Enterprise Java

Spring Batch Run Multiple Jobs Example

Spring Batch is a powerful framework for handling large-volume batch processing. It provides tools for creating robust and scalable batch applications. Let us delve into understanding how to run multiple jobs in Spring Batch efficiently, exploring the techniques and configurations that make it possible to execute jobs concurrently or sequentially.

1. Introduction

A Spring Batch job consists of multiple steps, each step being a well-defined stage in the batch process. A typical step involves three main components:

  • Reader: The reader is responsible for reading input data from a specified source, such as a database, a file, or an API. It transforms the input into a format that can be processed further. Common implementations include FlatFileItemReader for reading from CSV files and JdbcCursorItemReader for database records.
  • Processor: The processor applies business logic to the input data, transforming it into a desired output format. This might involve filtering, aggregating, or converting data. A processor can return null to indicate that a specific item should be skipped.
  • Writer: The writer takes the processed data and writes it to an output destination, such as another database, a file, or even another system. Examples include FlatFileItemWriter for writing to files and JdbcBatchItemWriter for writing to a database.

Jobs in Spring Batch can be executed in various ways depending on the requirements:

  • Sequential Execution: In sequential execution, jobs are executed one after the other. This is useful when jobs have dependencies or need to be run in a specific order to maintain data consistency.
  • Parallel Execution: Jobs can be configured to run concurrently, leveraging multi-threading or parallel processing to improve performance and reduce the total processing time. This is particularly useful for large datasets where each job operates independently.
  • Conditional Execution: Jobs can be configured to execute based on specific conditions or decisions. For example, a job can decide the next step based on the outcome of the previous step. This is typically handled using decision components or job parameters.

Understanding these core concepts is crucial for designing efficient batch processes that can handle large volumes of data with reliability and performance.

[Entries from a dataset]

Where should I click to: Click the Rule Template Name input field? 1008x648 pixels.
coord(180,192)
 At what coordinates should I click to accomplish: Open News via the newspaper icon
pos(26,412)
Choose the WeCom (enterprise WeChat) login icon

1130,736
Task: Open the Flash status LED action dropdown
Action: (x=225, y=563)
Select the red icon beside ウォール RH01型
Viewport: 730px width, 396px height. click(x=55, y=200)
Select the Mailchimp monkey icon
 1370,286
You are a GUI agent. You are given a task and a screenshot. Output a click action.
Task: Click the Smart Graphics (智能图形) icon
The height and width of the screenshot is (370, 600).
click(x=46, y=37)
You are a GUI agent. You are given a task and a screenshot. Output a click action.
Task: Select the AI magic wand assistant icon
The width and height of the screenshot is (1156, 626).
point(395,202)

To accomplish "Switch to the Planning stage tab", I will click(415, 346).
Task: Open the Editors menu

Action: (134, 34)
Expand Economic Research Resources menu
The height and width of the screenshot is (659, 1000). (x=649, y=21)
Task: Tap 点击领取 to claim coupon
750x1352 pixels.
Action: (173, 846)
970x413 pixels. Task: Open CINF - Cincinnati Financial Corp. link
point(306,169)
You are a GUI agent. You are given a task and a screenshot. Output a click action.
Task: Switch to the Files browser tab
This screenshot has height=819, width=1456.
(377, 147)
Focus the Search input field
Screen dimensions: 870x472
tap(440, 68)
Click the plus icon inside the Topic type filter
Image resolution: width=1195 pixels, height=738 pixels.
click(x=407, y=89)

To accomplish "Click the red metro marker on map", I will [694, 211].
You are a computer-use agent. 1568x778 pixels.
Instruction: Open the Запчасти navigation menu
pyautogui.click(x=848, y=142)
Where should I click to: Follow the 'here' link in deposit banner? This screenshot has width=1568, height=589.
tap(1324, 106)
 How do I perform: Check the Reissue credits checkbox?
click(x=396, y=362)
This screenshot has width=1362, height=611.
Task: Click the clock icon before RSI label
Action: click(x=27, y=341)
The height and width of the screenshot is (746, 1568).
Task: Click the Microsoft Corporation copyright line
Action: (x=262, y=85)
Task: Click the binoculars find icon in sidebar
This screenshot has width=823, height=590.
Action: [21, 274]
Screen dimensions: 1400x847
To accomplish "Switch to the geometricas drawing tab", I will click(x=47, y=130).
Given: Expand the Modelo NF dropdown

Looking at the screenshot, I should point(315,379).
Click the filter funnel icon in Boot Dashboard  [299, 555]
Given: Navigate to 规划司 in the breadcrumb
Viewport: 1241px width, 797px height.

### SET OF TASKS
(a) Using the Spring Batch page, say yes or no to each statement and back each answer with the exact words that settle it: (i) a processor can return null so that an item gets skipped; (ii) sequential execution is described as especially useful for large datasets where each job works on its own; (iii) JdbcBatchItemWriter is given as a tool for reading from CSV files.
(b) Quote the Spring Batch page word for word, starting at "Spring Batch is" and ending at "concurrently or sequentially.".
The entries aren't needed for anything here.

### TASK RESPONSES
(a)
(i) Yes: "A processor can return null to indicate that a specific item should be skipped."
(ii) No: that description belongs to parallel execution: "This is particularly useful for large datasets where each job operates independently."
(iii) No: "JdbcBatchItemWriter for writing to a database."

(b)
Spring Batch is a powerful framework for handling large-volume batch processing. It provides tools for creating robust and scalable batch applications. Let us delve into understanding how to run multiple jobs in Spring Batch efficiently, exploring the techniques and configurations that make it possible to execute jobs concurrently or sequentially.